February 1st, 2021, is the day the Myanmar military seized power, which immediately led to civil unrest. That unrest began as peaceful, pro-democracy street demonstrations, but in short order, peaceful demonstrations gave way to guerilla warfare. The situation evolved and changed rapidly due to an ever-escalating and violent military-lead government. Now it seems the power of the internet has delivered a Christmas present to Guerilla fighters in Myanmar, in the form of the FGC-9.
Government forces outnumber and out-arm the Myanmar guerillas by a wide margin, and have made use of machine guns, rockets, and tanks over the past year of conflict. The Guerrillas constantly find themselves outclassed by the government’s superior firepower, and have been searching for a means to turn the tide.
After the military showed they were completely willing to be brutal to peaceful protesters, killing some in the street and leaving others to disappear outside the view of the public, some of the people of Myanmar began to seek out arms to protect themselves and potentially even mount a real resistance. Unfortunately, obtaining firearms isn’t easy. So, they did what Guerrillas around the world have practically always done — they made their own.
Making one’s own firearms is a long-held tradition of guerilla fighters. In fact, this was common practice during the revolutionary war, where colonial Americans built rifles in secret to resist the King’s men. However, technology has changed, and instead of building weapons the old fashioned way, now the people of Myanmar have begun 3D printing firearms, specifically a design known as the FGC-9.
What’s an FGC-9?
Well, if you follow Jake Hanrahan of Popular Front, you might have seen an episode on 3D-printed guns in 2020. A man going by the name JStark1809 showed a 3D-printed semi-automatic 9mm carbine. JStark1809 lived in a European country that heavily regulates the ownership of firearms.
He served as the primary designer of the FGC-9, but a community of firearm enthusiasts helped along the way. His goal was to produce a firearm that could be printed and wouldn’t require any regulated parts and pieces. The FGC-9 can be produced quite easily by those with the right equipment, using materials that aren’t difficult to come by.
The FGC-9 is a closed bolt, semi-automatic design that utilizes the 9mm round. For a 3D-printed gun, it’s rather refined and well made. It’s easy to see why the guerillas in Myanmar are turning to this weapon. They can print and machine the parts as needed and arm their guerilla efficiently, and the technology isn’t as unfamiliar to many involved as one might expect.
The people of Myanmar have used 3D printing extensively for things like replacing parts in their farming equipment in a more cost effective manner, so its really no surprise they’ve moved on to printing guns under their current circumstances.
The Modern Liberator
Three pictures from Myanmar reportedly show guerillas armed with FGC-9 carbines and a display of the carbines they’re building. Currently, 3D-printed guns aren’t long-use weapons. Some have lasted over a thousand rounds, which is impressive, but military weapons last for tens of thousands of rounds. I’d imagine the FGC-9 acts like a modern Liberator pistol.
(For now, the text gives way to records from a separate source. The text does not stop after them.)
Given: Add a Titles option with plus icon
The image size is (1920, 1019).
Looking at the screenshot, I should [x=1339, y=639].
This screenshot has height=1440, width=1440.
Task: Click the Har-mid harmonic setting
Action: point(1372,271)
The Liberator concept came to be in World War 2. The idea was to mass-produce cheap single-shot pistols and drop them into occupied areas. Here guerillas could retrieve them and use them to ambush Nazis. Then, they could steal better weapons and continue their operations.
The FGC-9 will likely serve as a short use weapon as well. That is, until the guerillas can retrieve better weapons, either through external support or looted from the bodies of troops they’ve killed. And to be clear, the FGC-9 appears to be a much better weapon for the job than any Liberator.
This marks the first time a homemade 3D-printed weapon has found its way into a large-scale conflict. It represents a fascinating turn for guerrilla forces now and in the future, with far-reaching implications for practically every military force on the planet.
What effect will this weapon have in Myanmar?
It’s important to note that all we have seen are photos of the guns in what could be Myanmar. There is no confirmation, but because the military-operated government hasn’t shown much friendliness to the press or to freedom speech, most of the information out of the nation these days is speculation.
You can bet I’ll be watching this space and will update the article or write a follow-up piece as soon as more information is available.